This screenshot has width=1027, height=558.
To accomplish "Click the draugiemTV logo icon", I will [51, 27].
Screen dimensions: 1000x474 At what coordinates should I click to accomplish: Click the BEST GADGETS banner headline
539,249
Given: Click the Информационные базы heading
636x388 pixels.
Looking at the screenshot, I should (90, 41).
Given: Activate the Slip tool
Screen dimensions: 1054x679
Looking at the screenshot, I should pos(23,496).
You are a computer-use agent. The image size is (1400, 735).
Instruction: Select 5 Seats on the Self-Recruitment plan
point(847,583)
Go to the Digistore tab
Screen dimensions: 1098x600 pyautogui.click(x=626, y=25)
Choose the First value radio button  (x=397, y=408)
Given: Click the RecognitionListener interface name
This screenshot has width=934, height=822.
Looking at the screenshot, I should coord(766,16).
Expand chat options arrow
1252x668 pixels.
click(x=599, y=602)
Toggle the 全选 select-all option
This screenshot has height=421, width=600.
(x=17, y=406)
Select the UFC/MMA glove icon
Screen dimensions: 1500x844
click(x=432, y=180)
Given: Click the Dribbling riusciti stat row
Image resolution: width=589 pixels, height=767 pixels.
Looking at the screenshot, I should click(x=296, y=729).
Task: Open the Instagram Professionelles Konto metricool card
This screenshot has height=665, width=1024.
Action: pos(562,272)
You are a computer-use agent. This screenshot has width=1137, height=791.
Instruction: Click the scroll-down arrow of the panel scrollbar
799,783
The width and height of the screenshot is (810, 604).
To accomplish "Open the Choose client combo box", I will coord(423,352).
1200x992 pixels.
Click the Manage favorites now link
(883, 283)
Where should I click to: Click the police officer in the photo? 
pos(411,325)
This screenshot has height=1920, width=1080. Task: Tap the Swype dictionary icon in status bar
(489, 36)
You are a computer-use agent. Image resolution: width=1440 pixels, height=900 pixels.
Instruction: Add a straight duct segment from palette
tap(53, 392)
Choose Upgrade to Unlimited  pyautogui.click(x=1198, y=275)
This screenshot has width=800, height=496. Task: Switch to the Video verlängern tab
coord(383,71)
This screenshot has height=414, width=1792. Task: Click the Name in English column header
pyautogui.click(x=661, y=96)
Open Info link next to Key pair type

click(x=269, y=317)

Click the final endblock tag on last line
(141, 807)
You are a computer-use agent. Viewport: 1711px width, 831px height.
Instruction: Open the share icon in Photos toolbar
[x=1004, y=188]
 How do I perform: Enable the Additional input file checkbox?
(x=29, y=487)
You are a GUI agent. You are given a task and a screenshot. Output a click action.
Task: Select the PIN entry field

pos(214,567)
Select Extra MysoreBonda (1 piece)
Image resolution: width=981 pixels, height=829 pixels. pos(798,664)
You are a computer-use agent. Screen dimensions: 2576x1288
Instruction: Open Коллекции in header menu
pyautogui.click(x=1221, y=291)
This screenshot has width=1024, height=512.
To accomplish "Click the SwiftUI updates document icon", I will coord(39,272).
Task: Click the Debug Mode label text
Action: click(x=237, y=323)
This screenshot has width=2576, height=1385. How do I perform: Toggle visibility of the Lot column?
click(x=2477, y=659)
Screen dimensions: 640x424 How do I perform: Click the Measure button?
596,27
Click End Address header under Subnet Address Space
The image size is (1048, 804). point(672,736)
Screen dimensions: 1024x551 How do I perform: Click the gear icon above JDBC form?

-------------------------

- _Work order_
Your task is to reproduce all the material exactly as it stands.

- _Result of this exercise_
This screenshot has width=1027, height=558.
To accomplish "Click the draugiemTV logo icon", I will [51, 27].
Screen dimensions: 1000x474 At what coordinates should I click to accomplish: Click the BEST GADGETS banner headline
539,249
Given: Click the Информационные базы heading
636x388 pixels.
Looking at the screenshot, I should (90, 41).
Given: Activate the Slip tool
Screen dimensions: 1054x679
Looking at the screenshot, I should pos(23,496).
You are a computer-use agent. The image size is (1400, 735).
Instruction: Select 5 Seats on the Self-Recruitment plan
point(847,583)
Go to the Digistore tab
Screen dimensions: 1098x600 pyautogui.click(x=626, y=25)
Choose the First value radio button  (x=397, y=408)
Given: Click the RecognitionListener interface name
This screenshot has width=934, height=822.
Looking at the screenshot, I should coord(766,16).
Expand chat options arrow
1252x668 pixels.
click(x=599, y=602)
Toggle the 全选 select-all option
This screenshot has height=421, width=600.
(x=17, y=406)
Select the UFC/MMA glove icon
Screen dimensions: 1500x844
click(x=432, y=180)
Given: Click the Dribbling riusciti stat row
Image resolution: width=589 pixels, height=767 pixels.
Looking at the screenshot, I should click(x=296, y=729).
Task: Open the Instagram Professionelles Konto metricool card
This screenshot has height=665, width=1024.
Action: pos(562,272)
You are a computer-use agent. This screenshot has width=1137, height=791.
Instruction: Click the scroll-down arrow of the panel scrollbar
799,783
The width and height of the screenshot is (810, 604).
To accomplish "Open the Choose client combo box", I will coord(423,352).
1200x992 pixels.
Click the Manage favorites now link
(883, 283)
Where should I click to: Click the police officer in the photo? 
pos(411,325)
This screenshot has height=1920, width=1080. Task: Tap the Swype dictionary icon in status bar
(489, 36)
You are a computer-use agent. Image resolution: width=1440 pixels, height=900 pixels.
Instruction: Add a straight duct segment from palette
tap(53, 392)
Choose Upgrade to Unlimited  pyautogui.click(x=1198, y=275)
This screenshot has width=800, height=496. Task: Switch to the Video verlängern tab
coord(383,71)
This screenshot has height=414, width=1792. Task: Click the Name in English column header
pyautogui.click(x=661, y=96)
Open Info link next to Key pair type

click(x=269, y=317)

Click the final endblock tag on last line
(141, 807)
You are a computer-use agent. Viewport: 1711px width, 831px height.
Instruction: Open the share icon in Photos toolbar
[x=1004, y=188]
 How do I perform: Enable the Additional input file checkbox?
(x=29, y=487)
You are a GUI agent. You are given a task and a screenshot. Output a click action.
Task: Select the PIN entry field

pos(214,567)
Select Extra MysoreBonda (1 piece)
Image resolution: width=981 pixels, height=829 pixels. pos(798,664)
You are a computer-use agent. Screen dimensions: 2576x1288
Instruction: Open Коллекции in header menu
pyautogui.click(x=1221, y=291)
This screenshot has width=1024, height=512.
To accomplish "Click the SwiftUI updates document icon", I will coord(39,272).
Task: Click the Debug Mode label text
Action: click(x=237, y=323)
This screenshot has width=2576, height=1385. How do I perform: Toggle visibility of the Lot column?
click(x=2477, y=659)
Screen dimensions: 640x424 How do I perform: Click the Measure button?
596,27
Click End Address header under Subnet Address Space
The image size is (1048, 804). point(672,736)
Screen dimensions: 1024x551 How do I perform: Click the gear icon above JDBC form?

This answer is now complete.